Speaker
Description
Antimicrobial resistance is a major global health threat, and it is on the rise. Roughly, 0.7 million people are dying of infections that in the past would have been cured by antibiotics. New techniques and approaches are therefore urgently needed. We are in a position to create new antibiotics and design new rules to combat Antimicrobial Resistance (AMR) by implementing deep learning, a technique that has already shown promise in the general area of small-molecule drug design. Deep learning is an artificial intelligence technique in which many layers of computational “neurons” are trained to solve a problem or recognize the underlying structure of the data. In particular, generative deep learning can create new data points “by analogy”, by generalizing from large quantities of provided data.

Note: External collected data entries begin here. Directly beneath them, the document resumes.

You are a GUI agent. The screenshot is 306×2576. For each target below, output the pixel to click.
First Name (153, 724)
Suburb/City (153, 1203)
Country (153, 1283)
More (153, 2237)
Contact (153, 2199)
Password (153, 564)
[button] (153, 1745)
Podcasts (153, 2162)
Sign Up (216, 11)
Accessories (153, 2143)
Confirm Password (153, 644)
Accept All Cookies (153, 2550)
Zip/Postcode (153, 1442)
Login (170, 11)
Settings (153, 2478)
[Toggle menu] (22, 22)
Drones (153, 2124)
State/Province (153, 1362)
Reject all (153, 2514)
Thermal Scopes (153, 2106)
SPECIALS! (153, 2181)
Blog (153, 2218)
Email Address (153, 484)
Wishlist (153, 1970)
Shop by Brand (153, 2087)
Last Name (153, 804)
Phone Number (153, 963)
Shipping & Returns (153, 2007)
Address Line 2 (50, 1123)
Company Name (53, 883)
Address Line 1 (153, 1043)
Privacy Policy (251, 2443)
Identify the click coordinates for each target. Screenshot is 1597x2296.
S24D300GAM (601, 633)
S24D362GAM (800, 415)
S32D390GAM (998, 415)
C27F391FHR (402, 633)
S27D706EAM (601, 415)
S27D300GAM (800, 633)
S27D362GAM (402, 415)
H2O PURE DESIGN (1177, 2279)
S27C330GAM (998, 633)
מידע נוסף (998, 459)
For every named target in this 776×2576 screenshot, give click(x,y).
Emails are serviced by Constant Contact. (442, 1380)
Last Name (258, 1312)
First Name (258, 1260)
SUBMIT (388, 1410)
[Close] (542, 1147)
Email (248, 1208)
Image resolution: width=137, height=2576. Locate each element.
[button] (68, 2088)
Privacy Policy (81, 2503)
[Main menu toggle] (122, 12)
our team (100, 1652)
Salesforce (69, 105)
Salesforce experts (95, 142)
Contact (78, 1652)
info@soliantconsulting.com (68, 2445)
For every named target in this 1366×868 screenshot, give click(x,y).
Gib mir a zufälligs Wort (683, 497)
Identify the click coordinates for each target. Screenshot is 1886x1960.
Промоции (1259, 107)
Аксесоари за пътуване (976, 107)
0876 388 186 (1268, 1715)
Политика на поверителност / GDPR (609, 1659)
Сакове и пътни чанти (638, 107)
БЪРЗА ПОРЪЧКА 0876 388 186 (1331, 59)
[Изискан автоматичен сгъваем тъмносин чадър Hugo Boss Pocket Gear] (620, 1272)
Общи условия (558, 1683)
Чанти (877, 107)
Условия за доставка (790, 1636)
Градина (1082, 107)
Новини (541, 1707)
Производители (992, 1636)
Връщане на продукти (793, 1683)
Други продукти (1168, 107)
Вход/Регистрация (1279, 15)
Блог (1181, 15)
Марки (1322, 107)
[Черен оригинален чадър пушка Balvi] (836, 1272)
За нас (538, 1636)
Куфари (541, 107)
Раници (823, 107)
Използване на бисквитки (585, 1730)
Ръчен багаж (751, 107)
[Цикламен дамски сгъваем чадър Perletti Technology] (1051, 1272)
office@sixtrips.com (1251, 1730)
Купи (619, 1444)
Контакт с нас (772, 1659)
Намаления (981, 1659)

We aim to identify potent small-molecule compounds and predict the properties of the fragments comprising them to find desirable traits in our molecules. We will implement a semi-supervised algorithm to learn from partially labelled data sets as we will be working largely with unlabelled data sets. The application of semi-supervised deep learning coupled with Fragment-Based Drug Design (FBDD) will enable us to combat AMR by identifying and optimizing desirable molecules. FBDD originated as an experimental approach in the pharmaceutical industry for reducing attrition and providing leads for previously intractable biological targets. FBDD identifies ~150 Da (low-molecular-weight ligands) that bind to biologically significant macromolecules and uses them as seeds for novel drug development. We propose to develop a similar approach computationally to identify novel building blocks, predict their properties, and use them to create a combinatorial search space. Using the semi-supervised deep learning infrastructure, we have built, we will study “design pathways”, by projecting existing expert trajectories for designing new drugs into the search space learned by the generator.
The overarching goal of the project is to develop novel antibiotic hybrids (antibiotic hybrids are synthetic constructs of two molecules that are covalently linked) and new design rules for bypassing AMR and the creation of powerful antibiotics.